The latest Alaska State Trooper Citizen Academy on the Kenai Peninsula is under way. Lieutenant Dane Gilmore of the Soldotna trooper post says the 12-week program is designed to help citizens learn about the role of troopers in the community.

"The idea is to create community awareness of the equipment and resources and limitations of the AST and the criminal justice system overall," he said.

He says the academy is important partially to dispel some misconceptions people have about the troopers.

"I think that there's a lot of misunderstandings and misinformation that's out there. I think that people are able to be informed and have a venue where they can can learn and ask questions, I think that's beneficial to everybody," he said.
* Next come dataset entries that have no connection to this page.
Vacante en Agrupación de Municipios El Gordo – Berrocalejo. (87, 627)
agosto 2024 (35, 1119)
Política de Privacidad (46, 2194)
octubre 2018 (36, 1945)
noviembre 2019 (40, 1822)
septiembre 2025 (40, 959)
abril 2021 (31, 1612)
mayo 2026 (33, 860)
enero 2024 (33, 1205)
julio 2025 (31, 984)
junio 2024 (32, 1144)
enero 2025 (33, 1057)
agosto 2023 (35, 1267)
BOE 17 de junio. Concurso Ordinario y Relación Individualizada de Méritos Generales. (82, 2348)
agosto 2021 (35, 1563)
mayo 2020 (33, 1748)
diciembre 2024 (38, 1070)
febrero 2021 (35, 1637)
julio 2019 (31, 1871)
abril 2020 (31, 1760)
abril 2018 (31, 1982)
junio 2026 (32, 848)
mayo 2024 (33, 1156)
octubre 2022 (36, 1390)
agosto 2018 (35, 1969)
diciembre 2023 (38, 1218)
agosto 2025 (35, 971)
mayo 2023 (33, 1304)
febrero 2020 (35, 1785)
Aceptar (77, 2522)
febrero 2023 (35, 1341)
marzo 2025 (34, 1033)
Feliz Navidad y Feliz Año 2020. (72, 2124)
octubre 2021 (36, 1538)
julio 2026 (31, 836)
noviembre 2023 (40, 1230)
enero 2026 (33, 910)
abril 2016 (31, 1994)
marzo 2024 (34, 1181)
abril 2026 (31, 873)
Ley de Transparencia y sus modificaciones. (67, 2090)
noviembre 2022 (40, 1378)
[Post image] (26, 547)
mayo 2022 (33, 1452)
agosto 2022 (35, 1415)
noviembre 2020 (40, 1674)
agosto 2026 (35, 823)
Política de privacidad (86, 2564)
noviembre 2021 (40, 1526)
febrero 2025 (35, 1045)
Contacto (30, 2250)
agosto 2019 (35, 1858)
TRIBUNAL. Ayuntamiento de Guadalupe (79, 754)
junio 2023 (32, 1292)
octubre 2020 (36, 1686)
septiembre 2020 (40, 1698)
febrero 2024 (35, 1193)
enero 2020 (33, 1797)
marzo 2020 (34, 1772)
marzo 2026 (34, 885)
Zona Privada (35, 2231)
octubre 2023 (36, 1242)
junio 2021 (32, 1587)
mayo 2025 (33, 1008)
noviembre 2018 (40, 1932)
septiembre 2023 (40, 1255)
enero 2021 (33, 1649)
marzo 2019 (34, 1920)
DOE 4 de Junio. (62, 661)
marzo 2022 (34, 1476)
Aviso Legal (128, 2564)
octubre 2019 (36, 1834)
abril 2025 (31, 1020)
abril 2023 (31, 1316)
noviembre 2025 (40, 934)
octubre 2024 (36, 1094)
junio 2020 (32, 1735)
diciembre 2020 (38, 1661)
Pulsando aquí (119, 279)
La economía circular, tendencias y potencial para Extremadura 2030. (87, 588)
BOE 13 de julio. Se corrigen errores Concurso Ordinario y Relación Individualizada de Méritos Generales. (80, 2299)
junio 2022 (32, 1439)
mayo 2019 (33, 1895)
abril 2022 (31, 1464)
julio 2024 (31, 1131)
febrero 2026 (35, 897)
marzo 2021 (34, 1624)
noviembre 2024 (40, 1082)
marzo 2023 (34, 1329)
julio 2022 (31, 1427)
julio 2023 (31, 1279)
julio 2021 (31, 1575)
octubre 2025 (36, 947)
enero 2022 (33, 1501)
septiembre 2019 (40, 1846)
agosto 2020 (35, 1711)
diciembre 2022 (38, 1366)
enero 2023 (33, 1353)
And about those misconceptions, Gilmore said, "A big one is regarding staffing and personnel resources and the limitations that we really have. People have frustrations of 'why don't the troopers do this or why don't they do that or why isn't there more of this type of enforcement.

"And they really start to understand the limitations we have with personnel, and I think that helps puts it in context a little bit better for them and perhaps might encourage them to find a qualified applicant or two for us," he said.

Gilmore said that most nights there will be three topics covered.

"Perhaps search and rescue, the role of judicial service officers for the court, we have police use of force, we have the Alaska Wildlife Troopers, we have a guest presenter from the FBI that kind of highlights the role that their agency plays in Alaska," he said. That's just some topics I can think of off-hand."

Gilmore says the Kenai Peninsula Trooper Citizen Academy is unique in the state in that it welcomes attendees as young as 16. The oldest he's seen was 82.